== Given data ==
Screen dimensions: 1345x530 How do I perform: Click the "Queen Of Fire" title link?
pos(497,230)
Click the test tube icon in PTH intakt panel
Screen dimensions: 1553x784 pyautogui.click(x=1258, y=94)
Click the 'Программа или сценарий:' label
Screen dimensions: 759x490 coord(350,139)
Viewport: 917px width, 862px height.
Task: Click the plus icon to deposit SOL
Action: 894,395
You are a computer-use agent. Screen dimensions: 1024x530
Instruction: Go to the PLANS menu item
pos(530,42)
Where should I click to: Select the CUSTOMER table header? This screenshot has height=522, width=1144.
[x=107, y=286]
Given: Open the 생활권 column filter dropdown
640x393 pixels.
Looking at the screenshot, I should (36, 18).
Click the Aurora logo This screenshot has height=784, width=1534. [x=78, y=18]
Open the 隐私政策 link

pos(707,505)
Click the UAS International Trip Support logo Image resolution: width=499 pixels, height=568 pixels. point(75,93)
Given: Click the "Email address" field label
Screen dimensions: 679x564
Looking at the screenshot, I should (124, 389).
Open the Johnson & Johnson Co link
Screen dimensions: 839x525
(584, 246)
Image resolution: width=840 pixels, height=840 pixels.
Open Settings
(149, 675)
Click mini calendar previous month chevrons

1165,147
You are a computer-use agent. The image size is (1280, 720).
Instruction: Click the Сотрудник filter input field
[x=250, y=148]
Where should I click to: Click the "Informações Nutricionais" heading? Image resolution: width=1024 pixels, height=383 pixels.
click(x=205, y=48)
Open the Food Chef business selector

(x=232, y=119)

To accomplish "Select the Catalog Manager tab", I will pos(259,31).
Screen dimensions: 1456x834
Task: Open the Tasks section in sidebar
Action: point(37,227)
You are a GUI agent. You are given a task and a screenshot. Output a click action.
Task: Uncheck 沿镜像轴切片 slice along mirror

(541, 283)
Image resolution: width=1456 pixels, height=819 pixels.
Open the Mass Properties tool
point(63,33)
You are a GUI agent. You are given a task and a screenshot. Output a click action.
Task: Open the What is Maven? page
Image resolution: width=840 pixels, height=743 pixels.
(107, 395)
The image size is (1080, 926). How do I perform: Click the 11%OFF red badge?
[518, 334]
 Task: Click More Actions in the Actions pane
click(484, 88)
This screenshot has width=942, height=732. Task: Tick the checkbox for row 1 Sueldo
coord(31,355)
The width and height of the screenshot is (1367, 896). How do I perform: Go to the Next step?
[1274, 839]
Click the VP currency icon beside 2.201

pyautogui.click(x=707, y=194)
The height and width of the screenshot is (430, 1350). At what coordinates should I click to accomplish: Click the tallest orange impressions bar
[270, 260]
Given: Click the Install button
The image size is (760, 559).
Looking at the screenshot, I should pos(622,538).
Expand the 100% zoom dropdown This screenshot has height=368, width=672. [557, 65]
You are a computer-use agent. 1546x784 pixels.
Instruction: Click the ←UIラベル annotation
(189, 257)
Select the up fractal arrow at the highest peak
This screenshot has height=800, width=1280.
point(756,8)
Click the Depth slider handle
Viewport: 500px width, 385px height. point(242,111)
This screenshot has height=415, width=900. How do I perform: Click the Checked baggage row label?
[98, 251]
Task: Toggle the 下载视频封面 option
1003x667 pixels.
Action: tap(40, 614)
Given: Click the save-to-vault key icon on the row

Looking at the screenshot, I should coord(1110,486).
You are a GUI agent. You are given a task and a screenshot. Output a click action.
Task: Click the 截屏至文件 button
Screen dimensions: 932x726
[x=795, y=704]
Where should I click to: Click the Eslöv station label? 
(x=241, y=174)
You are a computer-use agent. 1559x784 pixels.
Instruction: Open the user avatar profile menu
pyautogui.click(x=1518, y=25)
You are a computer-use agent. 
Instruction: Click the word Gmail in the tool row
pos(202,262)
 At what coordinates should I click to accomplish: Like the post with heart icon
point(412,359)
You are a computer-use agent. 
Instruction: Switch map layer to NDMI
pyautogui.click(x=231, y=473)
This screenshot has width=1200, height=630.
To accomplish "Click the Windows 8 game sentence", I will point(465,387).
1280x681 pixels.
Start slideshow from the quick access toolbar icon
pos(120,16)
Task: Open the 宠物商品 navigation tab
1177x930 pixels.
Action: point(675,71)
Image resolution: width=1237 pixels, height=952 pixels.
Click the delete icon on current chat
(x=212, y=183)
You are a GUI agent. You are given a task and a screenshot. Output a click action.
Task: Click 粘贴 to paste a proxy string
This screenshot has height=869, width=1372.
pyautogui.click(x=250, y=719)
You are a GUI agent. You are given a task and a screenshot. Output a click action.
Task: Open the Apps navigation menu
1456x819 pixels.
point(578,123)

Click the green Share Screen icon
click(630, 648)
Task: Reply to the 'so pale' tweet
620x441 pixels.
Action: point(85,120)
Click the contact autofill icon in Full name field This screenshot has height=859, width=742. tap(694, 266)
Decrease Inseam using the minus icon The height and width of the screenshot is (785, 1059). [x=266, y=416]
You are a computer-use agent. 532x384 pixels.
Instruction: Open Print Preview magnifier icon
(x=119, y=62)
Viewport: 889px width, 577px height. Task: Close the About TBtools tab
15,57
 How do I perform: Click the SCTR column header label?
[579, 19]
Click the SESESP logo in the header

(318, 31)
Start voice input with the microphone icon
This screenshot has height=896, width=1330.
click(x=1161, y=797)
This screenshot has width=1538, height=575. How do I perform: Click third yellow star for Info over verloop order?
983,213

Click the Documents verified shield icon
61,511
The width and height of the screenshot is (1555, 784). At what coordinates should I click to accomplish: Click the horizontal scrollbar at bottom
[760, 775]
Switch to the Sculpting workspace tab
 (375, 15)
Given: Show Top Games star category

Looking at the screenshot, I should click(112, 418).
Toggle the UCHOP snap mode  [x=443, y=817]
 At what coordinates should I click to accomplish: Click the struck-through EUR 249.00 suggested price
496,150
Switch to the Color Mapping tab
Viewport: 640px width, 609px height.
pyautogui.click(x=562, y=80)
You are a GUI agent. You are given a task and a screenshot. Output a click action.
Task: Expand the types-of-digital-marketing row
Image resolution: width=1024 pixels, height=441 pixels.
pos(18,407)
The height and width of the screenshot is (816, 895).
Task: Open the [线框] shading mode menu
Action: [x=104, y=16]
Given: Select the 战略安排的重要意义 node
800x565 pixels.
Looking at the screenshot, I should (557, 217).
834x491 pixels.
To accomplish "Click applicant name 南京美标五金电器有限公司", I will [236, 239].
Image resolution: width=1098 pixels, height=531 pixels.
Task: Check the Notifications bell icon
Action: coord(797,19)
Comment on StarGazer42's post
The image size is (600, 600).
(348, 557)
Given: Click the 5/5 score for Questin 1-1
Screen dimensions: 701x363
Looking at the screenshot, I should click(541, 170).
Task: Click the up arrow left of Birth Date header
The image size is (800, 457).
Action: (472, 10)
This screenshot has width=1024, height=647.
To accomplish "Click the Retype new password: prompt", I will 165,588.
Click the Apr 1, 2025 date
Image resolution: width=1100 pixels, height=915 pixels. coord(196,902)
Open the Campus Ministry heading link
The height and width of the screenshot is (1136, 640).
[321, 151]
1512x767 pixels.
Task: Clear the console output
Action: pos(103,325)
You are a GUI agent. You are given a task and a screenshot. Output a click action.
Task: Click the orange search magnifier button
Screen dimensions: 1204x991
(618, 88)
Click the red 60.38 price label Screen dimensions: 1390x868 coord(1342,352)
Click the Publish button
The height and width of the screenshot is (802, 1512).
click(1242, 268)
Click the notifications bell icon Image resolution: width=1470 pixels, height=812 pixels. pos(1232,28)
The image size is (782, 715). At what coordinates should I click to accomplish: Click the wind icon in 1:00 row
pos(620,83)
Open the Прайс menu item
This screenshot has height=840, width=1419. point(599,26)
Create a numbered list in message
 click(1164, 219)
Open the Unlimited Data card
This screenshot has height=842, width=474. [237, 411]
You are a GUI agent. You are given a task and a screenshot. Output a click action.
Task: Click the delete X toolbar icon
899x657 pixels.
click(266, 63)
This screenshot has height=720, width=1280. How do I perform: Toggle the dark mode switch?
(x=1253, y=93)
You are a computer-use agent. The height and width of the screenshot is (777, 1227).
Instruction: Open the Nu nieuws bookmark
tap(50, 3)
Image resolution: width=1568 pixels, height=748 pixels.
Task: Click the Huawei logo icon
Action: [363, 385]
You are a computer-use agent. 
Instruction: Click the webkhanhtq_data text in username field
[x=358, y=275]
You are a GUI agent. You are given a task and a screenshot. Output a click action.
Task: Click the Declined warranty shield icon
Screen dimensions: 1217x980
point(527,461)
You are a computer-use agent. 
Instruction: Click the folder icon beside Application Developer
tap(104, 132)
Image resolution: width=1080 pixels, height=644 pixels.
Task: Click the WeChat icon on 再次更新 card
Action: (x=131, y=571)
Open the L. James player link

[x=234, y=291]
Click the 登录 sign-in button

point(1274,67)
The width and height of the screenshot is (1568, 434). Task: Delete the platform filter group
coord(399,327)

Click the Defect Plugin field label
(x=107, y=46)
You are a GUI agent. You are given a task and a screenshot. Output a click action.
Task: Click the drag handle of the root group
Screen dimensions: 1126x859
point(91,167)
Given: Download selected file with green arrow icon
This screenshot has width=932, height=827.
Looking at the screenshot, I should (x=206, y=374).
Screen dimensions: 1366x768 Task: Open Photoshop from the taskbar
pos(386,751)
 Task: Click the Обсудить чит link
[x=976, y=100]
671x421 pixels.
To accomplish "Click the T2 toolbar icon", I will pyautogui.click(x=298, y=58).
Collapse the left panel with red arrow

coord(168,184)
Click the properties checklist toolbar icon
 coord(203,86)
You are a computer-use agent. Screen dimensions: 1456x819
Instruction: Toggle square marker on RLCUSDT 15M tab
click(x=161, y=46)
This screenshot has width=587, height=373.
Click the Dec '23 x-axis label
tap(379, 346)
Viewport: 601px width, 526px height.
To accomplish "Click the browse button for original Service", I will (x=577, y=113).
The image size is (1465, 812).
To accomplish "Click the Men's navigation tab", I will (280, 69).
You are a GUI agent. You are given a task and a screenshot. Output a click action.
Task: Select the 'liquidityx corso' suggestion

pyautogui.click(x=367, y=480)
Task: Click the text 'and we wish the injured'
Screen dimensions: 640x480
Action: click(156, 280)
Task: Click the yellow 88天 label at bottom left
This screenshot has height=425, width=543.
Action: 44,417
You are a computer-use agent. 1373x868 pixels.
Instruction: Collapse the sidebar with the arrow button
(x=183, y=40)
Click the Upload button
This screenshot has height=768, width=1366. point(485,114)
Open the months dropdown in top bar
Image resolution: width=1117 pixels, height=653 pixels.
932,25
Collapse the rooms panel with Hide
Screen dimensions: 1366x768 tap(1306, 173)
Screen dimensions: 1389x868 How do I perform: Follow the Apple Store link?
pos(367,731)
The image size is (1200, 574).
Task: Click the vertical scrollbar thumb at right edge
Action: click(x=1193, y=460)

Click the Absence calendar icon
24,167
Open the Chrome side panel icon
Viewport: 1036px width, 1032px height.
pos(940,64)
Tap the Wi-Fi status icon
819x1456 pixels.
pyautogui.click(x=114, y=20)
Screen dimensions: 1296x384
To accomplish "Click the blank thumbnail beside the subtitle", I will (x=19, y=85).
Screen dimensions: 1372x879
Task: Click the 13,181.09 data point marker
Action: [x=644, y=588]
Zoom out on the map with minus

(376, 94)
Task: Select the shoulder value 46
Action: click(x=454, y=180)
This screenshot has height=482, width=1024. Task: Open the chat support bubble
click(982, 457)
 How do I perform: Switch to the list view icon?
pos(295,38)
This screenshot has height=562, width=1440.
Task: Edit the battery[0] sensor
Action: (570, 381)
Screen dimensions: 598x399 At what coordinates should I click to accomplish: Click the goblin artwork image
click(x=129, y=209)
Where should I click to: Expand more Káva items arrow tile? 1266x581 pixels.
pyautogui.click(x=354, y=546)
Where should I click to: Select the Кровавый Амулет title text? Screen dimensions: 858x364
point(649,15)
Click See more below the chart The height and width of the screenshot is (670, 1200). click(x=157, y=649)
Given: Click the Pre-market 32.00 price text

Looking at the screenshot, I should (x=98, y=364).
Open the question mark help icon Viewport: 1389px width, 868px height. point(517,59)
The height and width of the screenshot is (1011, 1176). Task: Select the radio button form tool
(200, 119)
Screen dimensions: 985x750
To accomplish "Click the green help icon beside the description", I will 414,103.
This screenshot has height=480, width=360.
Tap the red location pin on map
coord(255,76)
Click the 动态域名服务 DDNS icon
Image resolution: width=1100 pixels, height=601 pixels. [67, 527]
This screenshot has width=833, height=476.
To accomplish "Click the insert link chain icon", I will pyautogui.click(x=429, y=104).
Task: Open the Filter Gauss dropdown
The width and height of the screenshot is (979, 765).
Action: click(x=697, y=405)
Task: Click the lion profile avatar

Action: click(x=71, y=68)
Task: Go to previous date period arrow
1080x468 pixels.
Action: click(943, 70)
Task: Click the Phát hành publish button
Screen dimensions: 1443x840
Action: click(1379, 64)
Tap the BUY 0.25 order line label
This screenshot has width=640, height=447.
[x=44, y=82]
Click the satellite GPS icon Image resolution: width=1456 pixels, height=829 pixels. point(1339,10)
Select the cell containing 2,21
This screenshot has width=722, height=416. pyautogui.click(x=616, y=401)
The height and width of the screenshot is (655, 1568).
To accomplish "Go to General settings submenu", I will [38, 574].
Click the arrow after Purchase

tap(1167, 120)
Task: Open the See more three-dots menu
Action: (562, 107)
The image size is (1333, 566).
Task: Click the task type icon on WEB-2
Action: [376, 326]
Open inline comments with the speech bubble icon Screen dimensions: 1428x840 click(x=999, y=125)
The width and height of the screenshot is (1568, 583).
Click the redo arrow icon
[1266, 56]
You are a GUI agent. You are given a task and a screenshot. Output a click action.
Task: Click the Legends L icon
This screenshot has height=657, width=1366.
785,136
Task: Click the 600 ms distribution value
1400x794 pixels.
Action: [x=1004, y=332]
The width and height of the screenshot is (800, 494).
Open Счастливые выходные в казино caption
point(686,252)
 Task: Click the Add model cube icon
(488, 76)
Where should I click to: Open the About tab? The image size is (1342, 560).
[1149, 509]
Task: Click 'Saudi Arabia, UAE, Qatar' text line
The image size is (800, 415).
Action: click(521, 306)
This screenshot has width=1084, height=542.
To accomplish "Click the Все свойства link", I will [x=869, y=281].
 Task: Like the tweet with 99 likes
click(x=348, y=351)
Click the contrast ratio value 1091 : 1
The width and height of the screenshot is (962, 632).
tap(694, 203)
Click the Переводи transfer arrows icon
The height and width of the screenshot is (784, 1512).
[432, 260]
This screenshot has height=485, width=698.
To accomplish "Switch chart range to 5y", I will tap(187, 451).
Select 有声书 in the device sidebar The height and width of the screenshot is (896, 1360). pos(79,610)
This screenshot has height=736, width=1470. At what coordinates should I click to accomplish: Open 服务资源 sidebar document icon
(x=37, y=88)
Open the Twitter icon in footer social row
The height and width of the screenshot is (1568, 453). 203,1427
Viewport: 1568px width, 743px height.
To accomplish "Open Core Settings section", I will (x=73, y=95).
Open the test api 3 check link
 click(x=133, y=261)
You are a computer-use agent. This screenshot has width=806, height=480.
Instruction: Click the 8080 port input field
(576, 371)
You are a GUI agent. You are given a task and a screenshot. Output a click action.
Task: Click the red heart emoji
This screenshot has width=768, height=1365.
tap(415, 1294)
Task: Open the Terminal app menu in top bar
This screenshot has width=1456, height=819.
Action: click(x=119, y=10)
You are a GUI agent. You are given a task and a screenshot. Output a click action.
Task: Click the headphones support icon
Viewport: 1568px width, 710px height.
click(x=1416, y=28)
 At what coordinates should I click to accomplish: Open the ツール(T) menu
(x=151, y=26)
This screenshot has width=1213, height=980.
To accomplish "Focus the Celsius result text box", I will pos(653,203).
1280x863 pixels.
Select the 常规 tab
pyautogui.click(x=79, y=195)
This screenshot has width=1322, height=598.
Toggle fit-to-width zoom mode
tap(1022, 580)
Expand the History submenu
===
> What the task asks
Put the data from its first line up to and including the line with "[x=250, y=148]" into a Markdown table with the columns No. and Line. Number each line and leave out blank lines.

> Expected answer
| No. | Line |
|---|---|
| 1 | Screen dimensions: 1345x530 How do I perform: Click the "Queen Of Fire" title link? |
| 2 | pos(497,230) |
| 3 | Click the test tube icon in PTH intakt panel |
| 4 | Screen dimensions: 1553x784 pyautogui.click(x=1258, y=94) |
| 5 | Click the 'Программа или сценарий:' label |
| 6 | Screen dimensions: 759x490 coord(350,139) |
| 7 | Viewport: 917px width, 862px height. |
| 8 | Task: Click the plus icon to deposit SOL |
| 9 | Action: 894,395 |
| 10 | You are a computer-use agent. Screen dimensions: 1024x530 |
| 11 | Instruction: Go to the PLANS menu item |
| 12 | pos(530,42) |
| 13 | Where should I click to: Select the CUSTOMER table header? This screenshot has height=522, width=1144. |
| 14 | [x=107, y=286] |
| 15 | Given: Open the 생활권 column filter dropdown |
| 16 | 640x393 pixels. |
| 17 | Looking at the screenshot, I should (36, 18). |
| 18 | Click the Aurora logo This screenshot has height=784, width=1534. [x=78, y=18] |
| 19 | Open the 隐私政策 link |
| 20 | pos(707,505) |
| 21 | Click the UAS International Trip Support logo Image resolution: width=499 pixels, height=568 pixels. point(75,93) |
| 22 | Given: Click the "Email address" field label |
| 23 | Screen dimensions: 679x564 |
| 24 | Looking at the screenshot, I should (124, 389). |
| 25 | Open the Johnson & Johnson Co link |
| 26 | Screen dimensions: 839x525 |
| 27 | (584, 246) |
| 28 | Image resolution: width=840 pixels, height=840 pixels. |
| 29 | Open Settings |
| 30 | (149, 675) |
| 31 | Click mini calendar previous month chevrons |
| 32 | 1165,147 |
| 33 | You are a computer-use agent. The image size is (1280, 720). |
| 34 | Instruction: Click the Сотрудник filter input field |
| 35 | [x=250, y=148] |